In the meantime, it is the claimant's case that he was suspended on half pay on 24. 10. 2008 upto 23. 6.2009 when he was terminated despite him showing good cause why he should not be terminated. He told court that he was terminated on 23. 6.2009 without any reason at all and without payment of his terminal dues. Copy of letter of termination was annexed as App 5. The claimant avers that he was a member of the Kenya Union of Sugar Plantation and Allied Workers Union (KUSPAW) Chemelil branch and the Union had signed a Collective Bargaining Agreement with the respondents on 2. 11. 2011 which was to run from 1. 5.2009 till 30. 11. 2011 and/on till it's termination or amendment. The Collective Bargaining Agreement was annexed as App 6. The claimant contends that in terminating his services the respondents violated the provisions of Clause 9 of the Collective Bargaining Agreement and also provisions of the Employment Act 2007.
The claimant now seeks payment as follows:-
2 months salary in lieu of notice Ksh 34,320/=.
Unpaid ½ salary from October 2008 to June 2009.
Unpaid salary from July 2009 – March 2011 - Ksh 360,360/=.
Accrued leave – 240 days - Ksh 137,280/=.
Leave travelling allowance – Ksh 1,930 X 8 years – Ksh 15,440/=.
Service – 20 years X 7 days – Ksh 80,080. 40/=.
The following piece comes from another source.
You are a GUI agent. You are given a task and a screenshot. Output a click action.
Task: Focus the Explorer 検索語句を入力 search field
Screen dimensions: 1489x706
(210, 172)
Maximum compensation - Ksh 205,920/=.
TOTAL = 910,620. 40
He also prays for reinstatement to his job without loss of benefits and a declaration that his termination was wrongful , unlawful and unfair. He seeks costs of this suit. The claimant also gave evidence in court and in cross examination by the respondents, he told court that the police arrested him saying they had intercepted copper wires outside the factory but he was never shown any copper wires and even in court nothing was produced. He said that in his store, no copper wires were missing. He says he was asked to show cause why he should not be dismissed. He however responded after 48 hours as he was given the show cause letter on Friday 24th and he couldn't hand in his response over the weekend and so he handed it over on Monday.
The respondents on the other hand filed their Memorandum of Response on 27. 3.2013, through the Federation of Kenya Employers. Their evidence was that indeed the complainant was seen loading the copper wires on a tractor reg. no. KWS833 which was later intercepted by police. That evidence showed that he stole the wires in question. He was later suspended and eventually terminated. He was eventually paid his terminal benefits upto 23rd June 2009 including salary, leave, 2 months salary in lieu of notice and severance pay at the rate of 20 days for each completed year of service.
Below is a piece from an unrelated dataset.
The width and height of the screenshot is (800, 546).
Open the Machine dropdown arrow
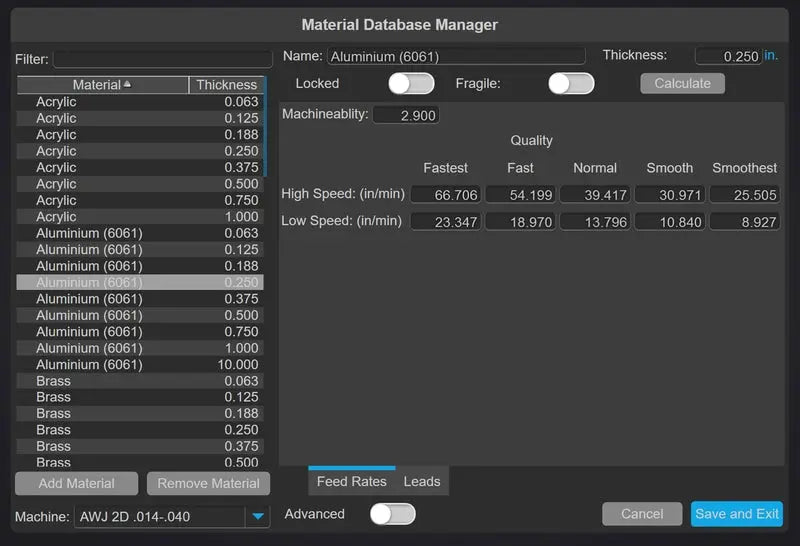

After considering the evidence of the parties, the issues for determination are as follows:-
Whether the dismissal of claimant by respondent was justified.
Whether claimant was paid any dues by the respondents as alleged.
Whether the claimant is entitled to the prayers he has sought.
On 1st issue there is evidence that indeed the claimant was an employee of the respondent and he was assigned duties in the store. Some copper wires apparently were traced on a tractor outside the Company premises and since the claimant was on duty then it was alleged he was the one who had stolen them. A look at the ruling in the Criminal Court indicates that it was alleged one Wycliff Sigani said the claimant loaded the wires on the tractor and this witness was never called in court even as respondents herein insist the claimant indeed stole, no witness was called to confirm this fact. The claimant was acquitted of the criminal charges under S. 210 of CPC as the prosecution evidence that would have linked the claimant to the charge was merely hearsay.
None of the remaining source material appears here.